◆ **AIM OF THE EXERCISE**
An identical copy of all the records is what the answer must contain.

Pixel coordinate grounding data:
-=-=-

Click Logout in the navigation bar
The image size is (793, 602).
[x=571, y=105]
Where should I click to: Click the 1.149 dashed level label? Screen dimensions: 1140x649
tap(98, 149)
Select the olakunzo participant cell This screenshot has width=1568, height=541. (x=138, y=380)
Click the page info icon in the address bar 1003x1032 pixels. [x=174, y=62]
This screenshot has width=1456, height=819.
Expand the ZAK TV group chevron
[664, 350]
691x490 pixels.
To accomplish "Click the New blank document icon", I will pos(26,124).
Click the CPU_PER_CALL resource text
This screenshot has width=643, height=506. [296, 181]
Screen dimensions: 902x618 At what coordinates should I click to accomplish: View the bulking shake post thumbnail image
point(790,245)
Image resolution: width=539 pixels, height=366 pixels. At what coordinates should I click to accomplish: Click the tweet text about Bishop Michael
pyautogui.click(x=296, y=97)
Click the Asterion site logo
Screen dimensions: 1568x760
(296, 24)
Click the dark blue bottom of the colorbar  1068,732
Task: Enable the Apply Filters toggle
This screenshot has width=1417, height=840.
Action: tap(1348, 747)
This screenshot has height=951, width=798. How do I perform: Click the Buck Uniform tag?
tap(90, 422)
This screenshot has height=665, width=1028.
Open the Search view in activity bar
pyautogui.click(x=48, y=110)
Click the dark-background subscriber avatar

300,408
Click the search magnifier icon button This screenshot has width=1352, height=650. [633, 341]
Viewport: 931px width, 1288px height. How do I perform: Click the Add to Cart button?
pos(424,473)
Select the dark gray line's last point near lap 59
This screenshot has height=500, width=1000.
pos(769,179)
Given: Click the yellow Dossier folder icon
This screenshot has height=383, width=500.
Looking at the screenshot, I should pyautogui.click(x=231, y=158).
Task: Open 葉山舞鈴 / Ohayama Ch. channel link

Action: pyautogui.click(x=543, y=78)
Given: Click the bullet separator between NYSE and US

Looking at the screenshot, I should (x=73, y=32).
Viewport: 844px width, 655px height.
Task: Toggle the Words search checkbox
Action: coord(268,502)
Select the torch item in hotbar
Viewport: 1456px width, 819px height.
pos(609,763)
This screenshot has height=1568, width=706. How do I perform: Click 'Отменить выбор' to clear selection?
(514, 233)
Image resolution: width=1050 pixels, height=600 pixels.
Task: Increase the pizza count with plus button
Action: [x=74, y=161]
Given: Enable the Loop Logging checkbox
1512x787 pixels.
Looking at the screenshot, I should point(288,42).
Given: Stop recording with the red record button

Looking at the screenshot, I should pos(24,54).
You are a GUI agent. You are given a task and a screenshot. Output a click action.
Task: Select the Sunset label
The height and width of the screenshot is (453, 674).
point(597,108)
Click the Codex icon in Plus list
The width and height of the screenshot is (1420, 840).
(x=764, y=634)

-=-=-

◆ **TASK RESULT**
Click Logout in the navigation bar
The image size is (793, 602).
[x=571, y=105]
Where should I click to: Click the 1.149 dashed level label? Screen dimensions: 1140x649
tap(98, 149)
Select the olakunzo participant cell This screenshot has width=1568, height=541. (x=138, y=380)
Click the page info icon in the address bar 1003x1032 pixels. [x=174, y=62]
This screenshot has width=1456, height=819.
Expand the ZAK TV group chevron
[664, 350]
691x490 pixels.
To accomplish "Click the New blank document icon", I will pos(26,124).
Click the CPU_PER_CALL resource text
This screenshot has width=643, height=506. [296, 181]
Screen dimensions: 902x618 At what coordinates should I click to accomplish: View the bulking shake post thumbnail image
point(790,245)
Image resolution: width=539 pixels, height=366 pixels. At what coordinates should I click to accomplish: Click the tweet text about Bishop Michael
pyautogui.click(x=296, y=97)
Click the Asterion site logo
Screen dimensions: 1568x760
(296, 24)
Click the dark blue bottom of the colorbar  1068,732
Task: Enable the Apply Filters toggle
This screenshot has width=1417, height=840.
Action: tap(1348, 747)
This screenshot has height=951, width=798. How do I perform: Click the Buck Uniform tag?
tap(90, 422)
This screenshot has height=665, width=1028.
Open the Search view in activity bar
pyautogui.click(x=48, y=110)
Click the dark-background subscriber avatar

300,408
Click the search magnifier icon button This screenshot has width=1352, height=650. [633, 341]
Viewport: 931px width, 1288px height. How do I perform: Click the Add to Cart button?
pos(424,473)
Select the dark gray line's last point near lap 59
This screenshot has height=500, width=1000.
pos(769,179)
Given: Click the yellow Dossier folder icon
This screenshot has height=383, width=500.
Looking at the screenshot, I should pyautogui.click(x=231, y=158).
Task: Open 葉山舞鈴 / Ohayama Ch. channel link

Action: pyautogui.click(x=543, y=78)
Given: Click the bullet separator between NYSE and US

Looking at the screenshot, I should (x=73, y=32).
Viewport: 844px width, 655px height.
Task: Toggle the Words search checkbox
Action: coord(268,502)
Select the torch item in hotbar
Viewport: 1456px width, 819px height.
pos(609,763)
This screenshot has height=1568, width=706. How do I perform: Click 'Отменить выбор' to clear selection?
(514, 233)
Image resolution: width=1050 pixels, height=600 pixels.
Task: Increase the pizza count with plus button
Action: [x=74, y=161]
Given: Enable the Loop Logging checkbox
1512x787 pixels.
Looking at the screenshot, I should point(288,42).
Given: Stop recording with the red record button

Looking at the screenshot, I should pos(24,54).
You are a GUI agent. You are given a task and a screenshot. Output a click action.
Task: Select the Sunset label
The height and width of the screenshot is (453, 674).
point(597,108)
Click the Codex icon in Plus list
The width and height of the screenshot is (1420, 840).
(x=764, y=634)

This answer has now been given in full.